Paws did a splendid job in fooling me there, and even though many people might think the path is very long, repetitive and tedious, I think that it is the point of it. Your search for your mother and siblings and the way to reach them seems so long and full of obstacles. Although, in the end, it was a journey worth taking.
Starting with this game it is adorably illustrated from the menu as the bigger lynx, while Paws is the cub, you are thrown into motherhood very early in the game. And with that, the struggles start… Or do they?
Shelter 2 starts with you having your four cubs as previously stated. You are able to come up with names for all of them – or just use the given ones. By having that option and taking the advantage of actually using names you thought of, you immediately start to care more for the little lynx. The game is full of such actions that might seem small… But become a huge thing when combined and stacked with each other. (By the way, the names of my cubs are ‘June’, ‘Apolo’, ‘Dante’ and ‘Amber’. Sadly, you are only limited to five character ones, therefore ‘Apollo’ turned out weird.)
The environment of Shelters 2 has a lot to offer. You have various animals below your own place in the food chain, but some of them are above you or your cubs. Some of them also try to put their foot upon you, for example, a bird. When the music starts to get ominous, you know in your guts that something is about to go wrong. The first time I encountered that experience, it made me tense and my heart screamed as loud as my little cub did as a hawk tried to test the water. As my lynx sprung onto that bird and took him down, I was glad of having the option to pause the game. It felt good to save my little ‘Amber’, but I also felt drenched and stressed out.
And that is actually good.
Playing it safe
If Shelter would only provide happy situations and no danger at all, it would have been highly implausible. For a person like I am, rescuing every gone astray spider and crying heavily when an animal dies, this fact causes pure tension to fire up a deep conflict within me. But somehow, trying to provide the survival of my cubs, I twisted around at an instant.
Sure, it is just a game, but it would not be a good one if it could not transfer a feeling of care onto the player. And actually trying to see what happens if a cub actually gets killed for the sake of this review still lingers with me. On your family tree, the cub that got killed is displayed in black instead of white. Just seeing this change of colour laid heavy on my heart.

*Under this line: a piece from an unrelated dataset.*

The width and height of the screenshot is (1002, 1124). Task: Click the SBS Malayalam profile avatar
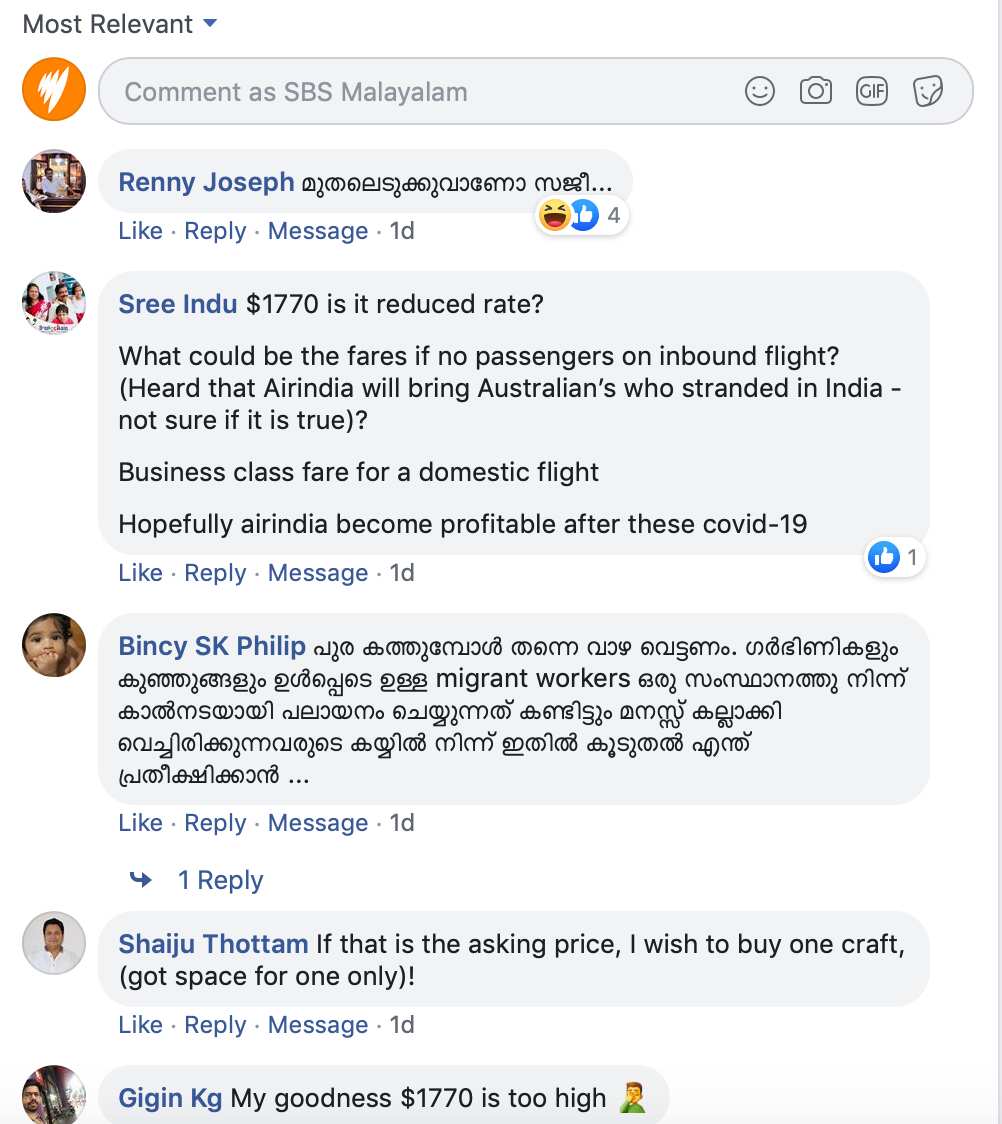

A cub could be easily killed, but I tried to kill mother lynx (or myself) off to see what happens. But death does not lead to a sad end. Mother lynx comes back when falling into the river, shaking its wet fur dry. No chance of getting washed away or drowning. I have to admit that I played it safe most of the time, not taking risks to lead all of my cubs into adulthood. When all of them actually grow up into adults, you can pick up one of your children and follow their journey of being a parent.
With my second run, I tried to be more daring and felt more confident. Unfortunately, I have to say that it is really hard to get your little ones killed. Not that I wanted to, but for providing a good review I had to. With a lot to hunt down around, food is not something you can run short of. I actually did not drink from a river by accident in my first run and nothing happened. Cats can survive long times with no access to food and water, so their older wilder brothers and sisters can as well.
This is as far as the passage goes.